The basic Monte-Carlo Tree Search algorithm uses the tree policy:
while v is nonterminal:
if v is not fully expanded:
expand v
else:
v = v.best_child
By always expanding a node as long as it is expandable a lot of time is consumed to explore the direct next move. When there are a large number of possible moves it can be time (and space) consuming to create nodes for all move candidates and if many of them may have similar outcome it would be preferable to descend in existing subtrees even when the node is not fully expanded yet.
The closest related method that I found is first-play urgency, but as far as I see it also creates the nodes for the actions and also only modifies the algorithm which children are selected to use more exploitation than exploration, but doesn't reduce the amount of move candidates that are created when inserting a node.
I thought about removing the check if the node is expandable and treating it like its children, but I think the UCT of a parent node doesn't get larger than the UCT of its best child because the values of the children are propagated to the parent and the visit count of the parent is always larger than the visit counts of the children, so the parent node would not be selected again later.

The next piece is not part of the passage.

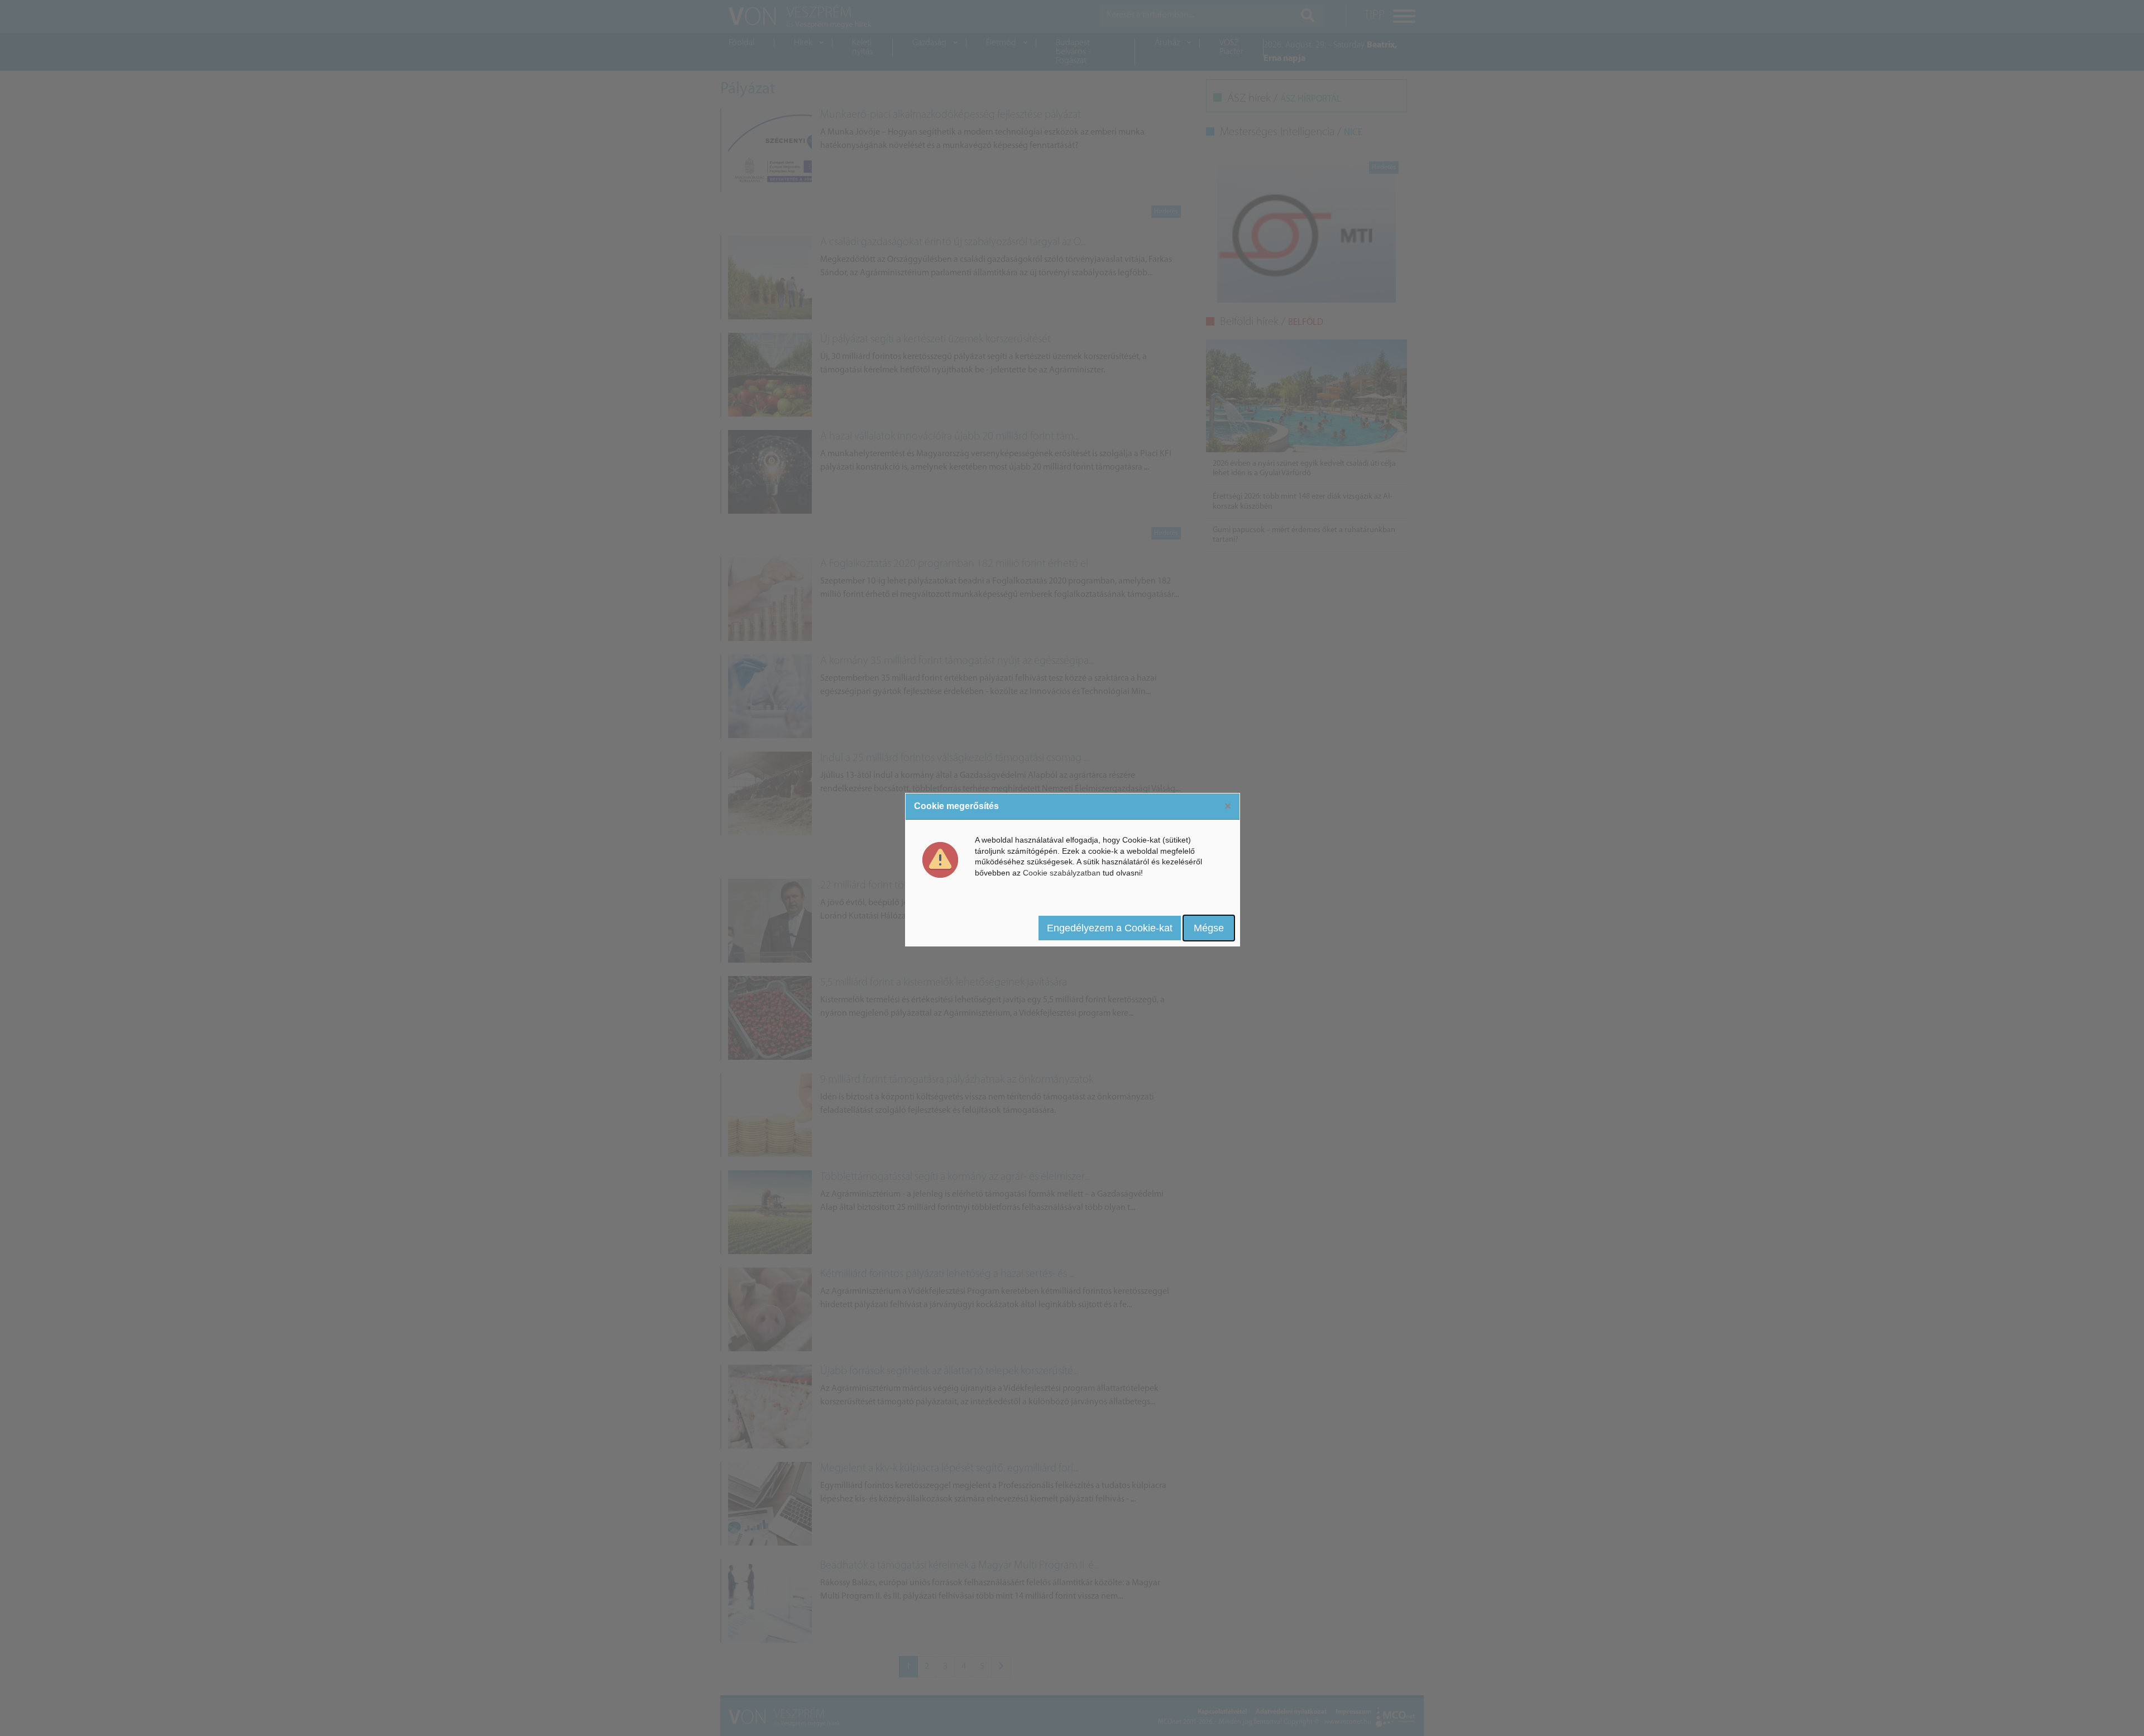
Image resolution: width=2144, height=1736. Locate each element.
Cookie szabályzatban (1061, 872)
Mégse (1209, 928)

Should I try to find a modification for the UCT or are there other methods to allow for exploring subtrees of not fully expanded nodes while still allowing to further expand the parent node from time to time?
Another alternative would be to stochastically only generate a subset of all possible moves at the risk of missing out on a good move, so I would prefer to find a modification of UCT or the descend / expansion algorithms to revisit inner nodes that are still expandable.